> **Material shown**
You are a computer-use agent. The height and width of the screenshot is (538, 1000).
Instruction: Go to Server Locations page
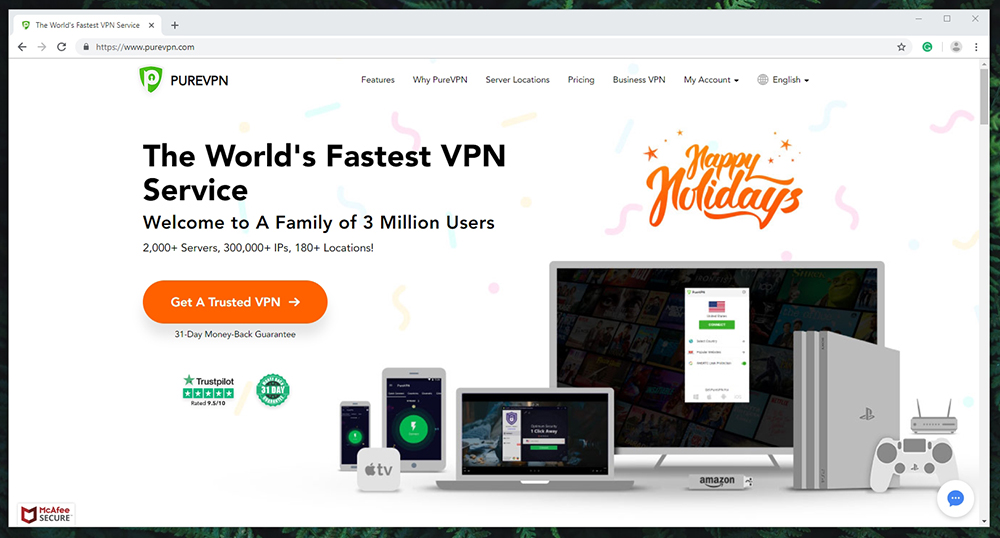tap(517, 80)
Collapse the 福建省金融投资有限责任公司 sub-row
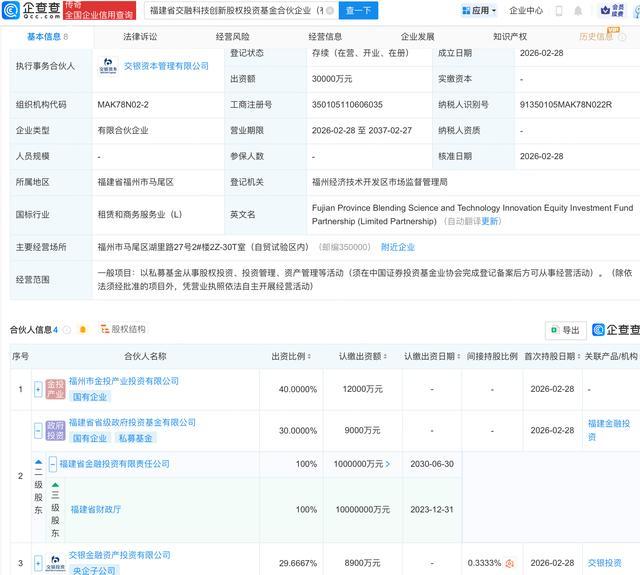Screen dimensions: 640x575 (53, 464)
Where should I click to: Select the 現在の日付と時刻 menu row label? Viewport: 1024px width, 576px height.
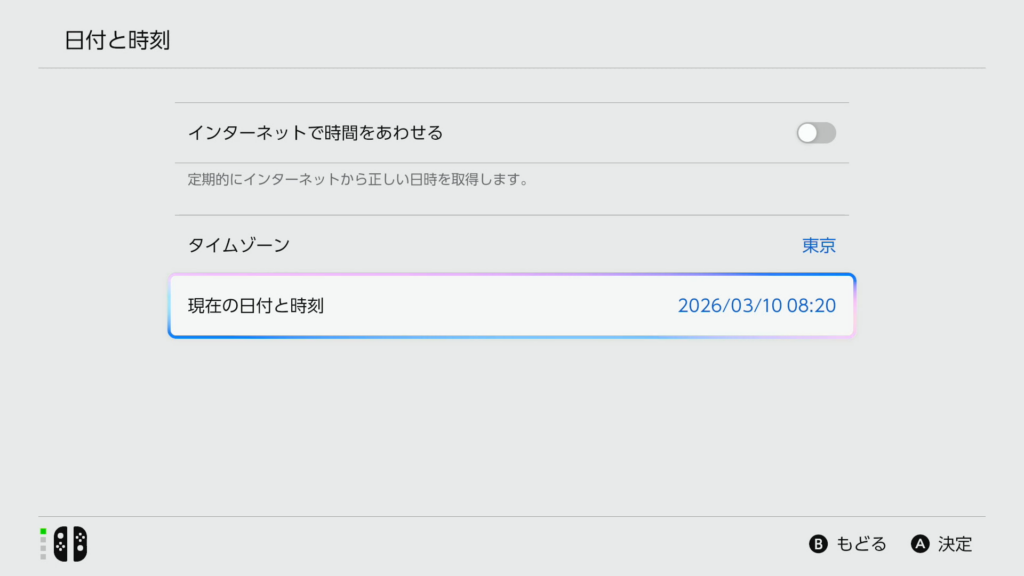[256, 306]
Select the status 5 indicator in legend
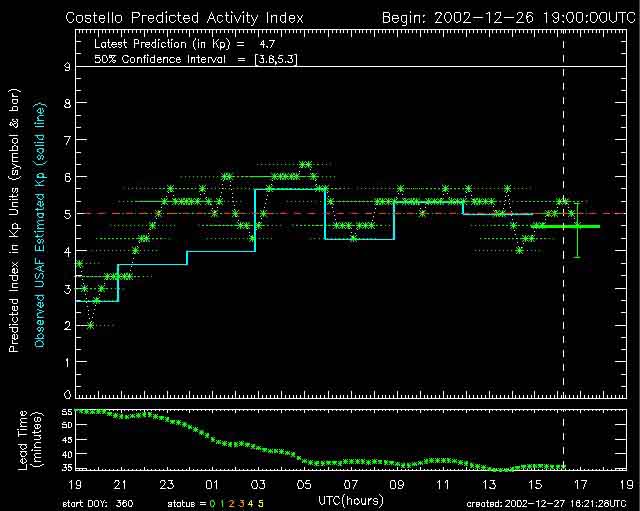 pyautogui.click(x=262, y=502)
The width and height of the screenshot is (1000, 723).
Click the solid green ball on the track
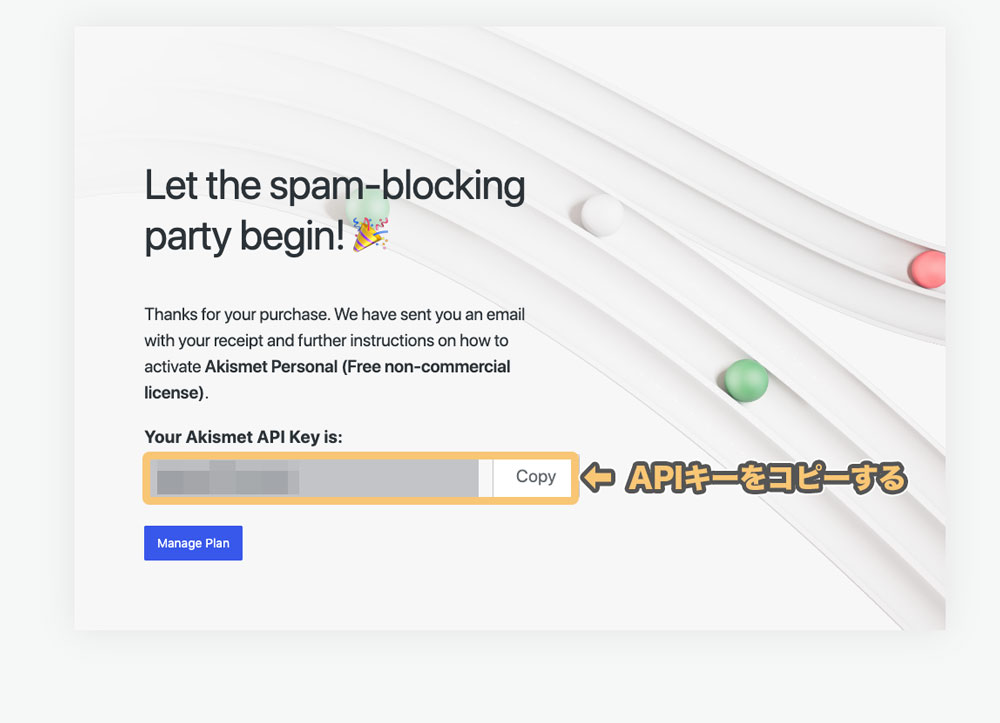pyautogui.click(x=747, y=380)
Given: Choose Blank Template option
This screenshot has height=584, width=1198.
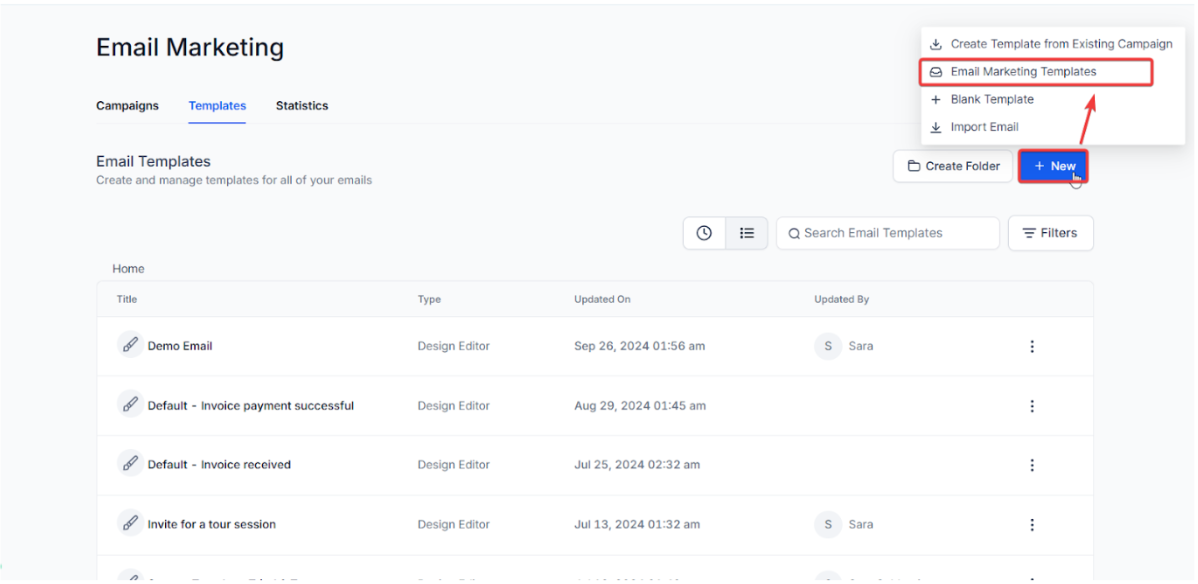Looking at the screenshot, I should click(x=991, y=100).
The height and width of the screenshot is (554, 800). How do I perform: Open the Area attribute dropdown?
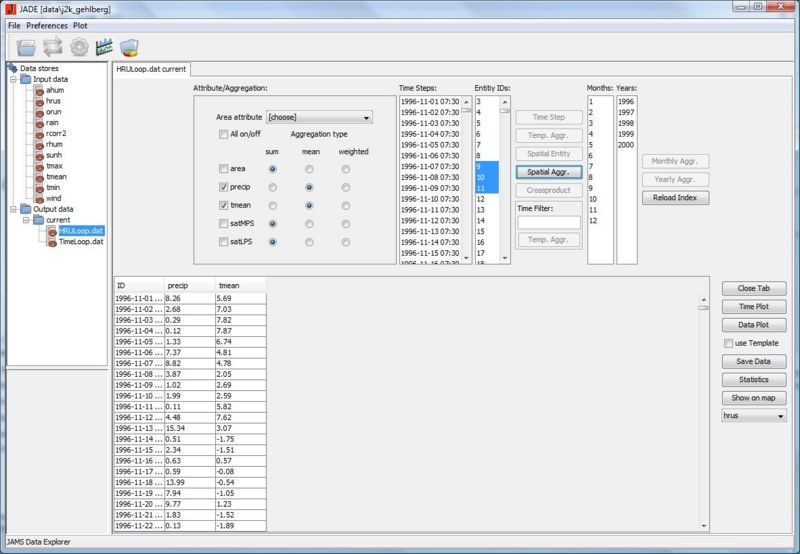pyautogui.click(x=319, y=117)
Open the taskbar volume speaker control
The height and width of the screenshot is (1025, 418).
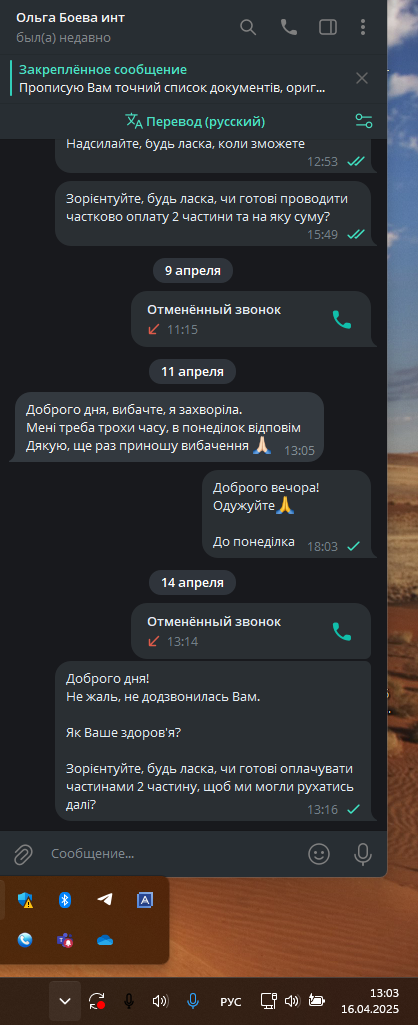pos(292,1001)
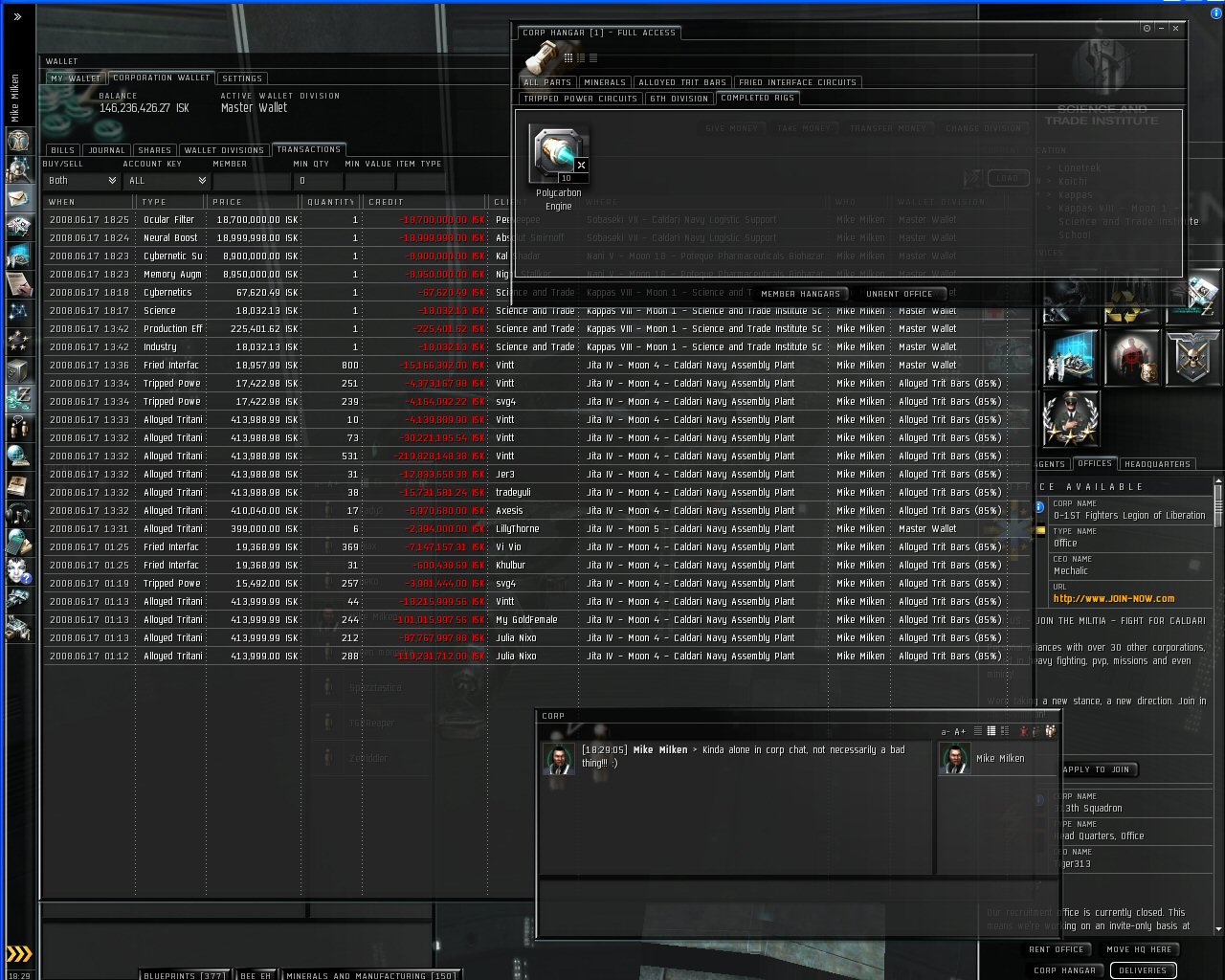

> **Instructions to follow**
Beginning with the line that contains "The width and" and ending with the last line of the data, transcribe each line exactly; pictures stay out.

> **Task result**
The width and height of the screenshot is (1000, 723).
Click the solid green ball on the track
pyautogui.click(x=747, y=380)
Given: Choose Blank Template option
This screenshot has height=584, width=1198.
Looking at the screenshot, I should click(x=991, y=100).
The height and width of the screenshot is (554, 800). How do I perform: Open the Area attribute dropdown?
pyautogui.click(x=319, y=117)
Open the taskbar volume speaker control
The height and width of the screenshot is (1025, 418).
pos(292,1001)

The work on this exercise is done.